The provisions of the Federal Criminal Statute entitled “Bringing in and Harboring Certain Aliens” (“the Harboring Statute”) are among those which might apply in the case of a domestic household employee who is not authorized to work. It is a violation of law for any person to conceal, harbor, or shield from detection in any place, including any building or means of transportation, any alien who is in the U.S. in violation of law. Key aspects of the Harboring Statute include:
- The prohibition against harboring applies to anyone.
- Interpretations of Harboring proscribe a very broad range of
- engagement activities with regard to interactions with illegal aliens.
- Harboring can include:
- Providing shelter;
- Instructing illegal aliens on how to avoid arrest and detection; and
- Conduct that impedes a government investigation.
Although mere employment of an illegal alien appears to fall within the ambit of the harboring statute, most courts seem to require affirmative conduct beyond such employment. There are substantial potential criminal penalties for conviction of harboring including imprisonment, fine, and forfeiture of property.
Takeaway: In today’s climate of increased enforcement activity with regard to persons unlawfully in the U.S., it is prudent for individuals utilizing the services of a domestic household employee to review the circumstances of their particular situations in the context of the employment eligibility verification requirements. It is also reasonable to expect that the prosecution of harboring cases will continue and that prosecutors will argue for the broadest possible ambit of the statute.
- What should my employee do if Immigration and Customs Enforcement (ICE) comes to their home looking for someone in their household? What arrangements should be made for U.S. citizen children if a parent gets taken into custody or deported?

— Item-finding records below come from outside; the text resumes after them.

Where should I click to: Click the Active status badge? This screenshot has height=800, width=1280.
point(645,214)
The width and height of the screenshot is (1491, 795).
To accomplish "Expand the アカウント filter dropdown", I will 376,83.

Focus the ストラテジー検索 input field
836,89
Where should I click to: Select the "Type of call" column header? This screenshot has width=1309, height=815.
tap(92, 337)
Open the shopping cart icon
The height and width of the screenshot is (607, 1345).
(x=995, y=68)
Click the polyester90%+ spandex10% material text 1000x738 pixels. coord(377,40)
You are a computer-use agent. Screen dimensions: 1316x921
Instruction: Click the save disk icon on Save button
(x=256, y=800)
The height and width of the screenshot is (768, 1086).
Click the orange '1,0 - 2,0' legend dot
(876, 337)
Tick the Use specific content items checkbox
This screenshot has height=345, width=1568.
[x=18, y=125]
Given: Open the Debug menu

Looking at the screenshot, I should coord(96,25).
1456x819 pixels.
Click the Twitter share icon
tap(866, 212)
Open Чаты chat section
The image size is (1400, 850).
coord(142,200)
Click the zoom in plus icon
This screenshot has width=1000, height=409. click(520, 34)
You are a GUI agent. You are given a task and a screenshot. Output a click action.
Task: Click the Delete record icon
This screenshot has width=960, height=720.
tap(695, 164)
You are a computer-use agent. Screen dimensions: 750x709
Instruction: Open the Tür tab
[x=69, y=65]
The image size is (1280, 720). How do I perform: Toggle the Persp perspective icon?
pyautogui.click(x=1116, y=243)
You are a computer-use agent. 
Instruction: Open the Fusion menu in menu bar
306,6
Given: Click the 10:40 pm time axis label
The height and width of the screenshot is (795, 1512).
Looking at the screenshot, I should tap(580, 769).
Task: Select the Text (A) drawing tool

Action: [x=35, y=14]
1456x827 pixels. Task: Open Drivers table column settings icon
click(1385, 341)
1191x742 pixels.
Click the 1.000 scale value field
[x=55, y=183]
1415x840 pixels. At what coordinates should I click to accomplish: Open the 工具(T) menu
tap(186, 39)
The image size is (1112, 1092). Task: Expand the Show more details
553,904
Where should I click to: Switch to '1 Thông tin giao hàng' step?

The best course of action is for the foreign national who is at risk to be prepared in advance. There are numerous resources currently available through public interest groups that represent and provide information to immigrants. The American Immigration Lawyers Association has compiled helpful “Know your rights” fact sheets in multiple languages to inform foreign nationals of their rights if ICE comes to their home, stops them in public or comes to their workplace. These fact sheets explain in detail that all persons living in the United States, even undocumented immigrants, have certain constitutional rights and discuss what to do if questioned by an ICE agent, explain the right to remain silent, and advise that if the foreign national is detained or taken into custody, they have the right to contact a lawyer. Immigrants’ rights groups also often provide counsel and forms that can be signed in advance to authorize a third party, such as a friend or relative to care for children in an emergency situation.
Takeaway: The foreign national domestic employee will benefit from access to available resources to become better informed regarding their options and risks, and to explore legal options to authorize friends or relatives to care for their children in the event they are separated from them in an immigration emergency.